Austrian, Denise Altmann, has decided to hang up her skates after 11 years with Linköping Hockey Club. The 30 year old has been part of the captaincy team for both club and country over the last 6 years.

Altmann has played in every season the women's hockey league has been established in Sweden, first with the name as Rikserien and then as the SDHL. She has set the records that everyone else behind must try to beat.

She finishs her career as the SDHL's highest ever scorer in Goals, Assists and Total Points. In all, she an incredible 539 Points in the regular season evenly split between Goals and Assists.

She has twice won the championship with Linköping and twice has come second, including this season, which would be her last for the Östergötland club. Had she played 7 more games in the regular season she would have also been the player with the most games in the league, a position now held by Brynäs IF's Angelica Östlund, who also retired this year.

To give a comparison, hockey legend and superstar Wayne Gretzky, is the person in the NHL history who has the same position as Altmann, as the League's top Goals scorer, Assist getter and Total Points holder. The Austrian's Points Per Game of 1.77 would put her third in NHL history behind Wayne Gretzky and Mario Lemieux.

These records are also likely to hold for a long time. That's because she has an enormous lead of over 200 points (!!!) over rivals in these competitions, such as Erika Grahm (MODO Hockey) and Emma Nordin (Luleå HF).
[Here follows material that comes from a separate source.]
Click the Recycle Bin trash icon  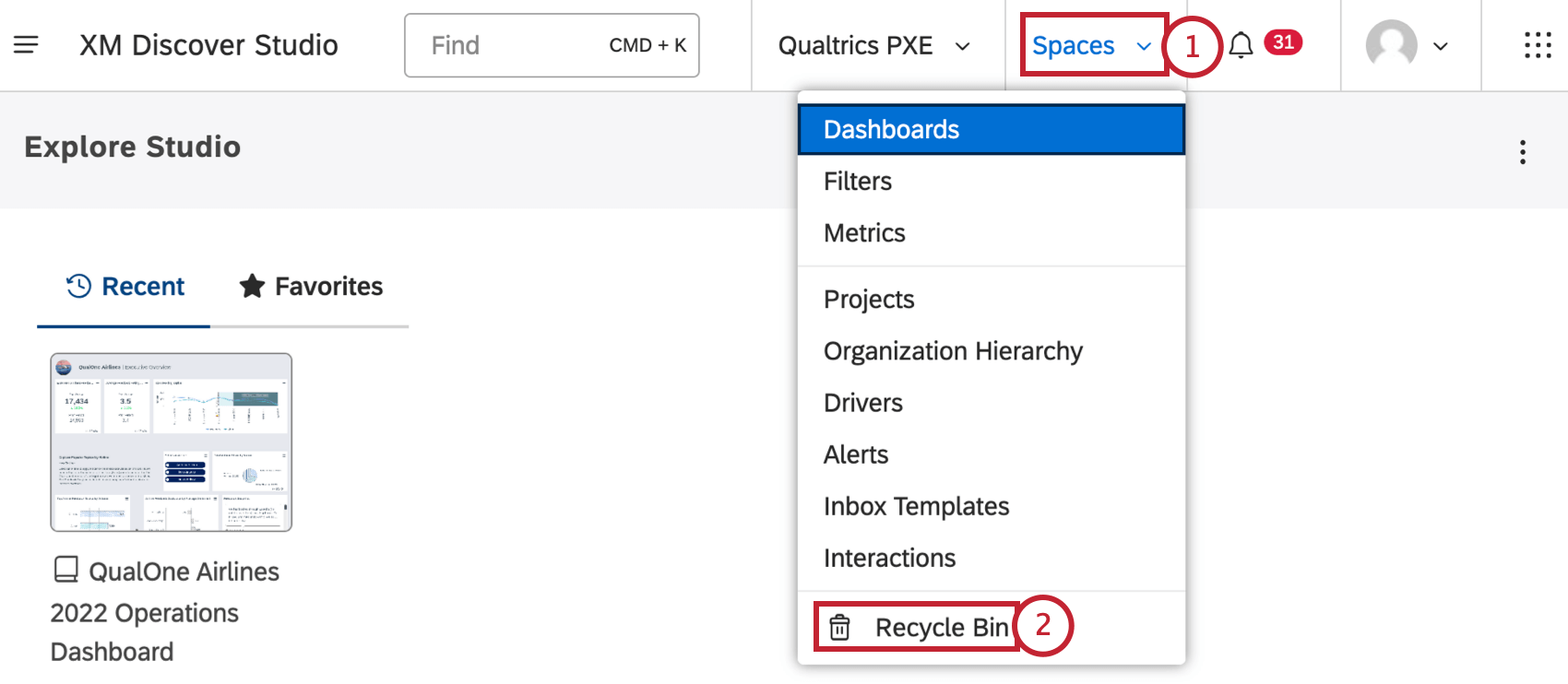coord(839,628)
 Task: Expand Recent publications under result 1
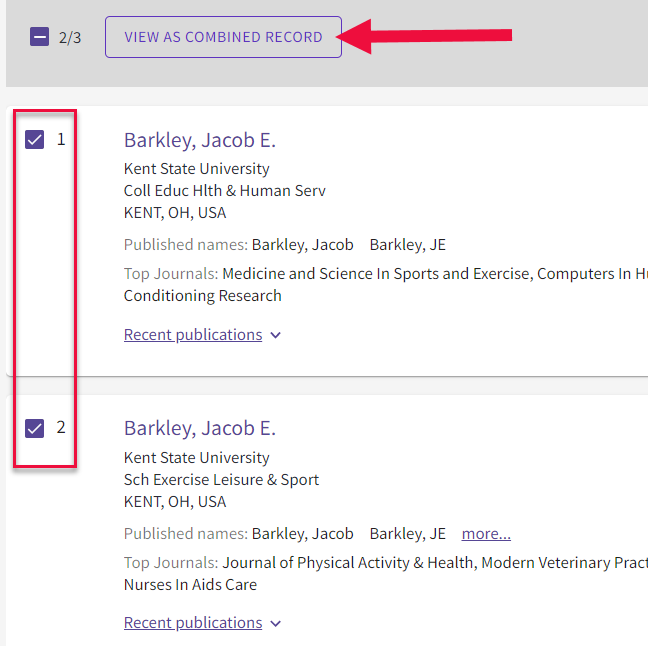tap(193, 335)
Although these two Swedes are a bit younger at 27 years old, they are unlikely to catch the Austrian unless they play well into their 30s.

But otherwise, the former Linköping player has set a very high bench mark, making a case to be the best forward in this first generation of hockey players in the Swedish league.

Next autumn Denise's hockey adventure will continue as she joins the leadership team at Linköping Hockey Club as a trainer with focus on developing forwards.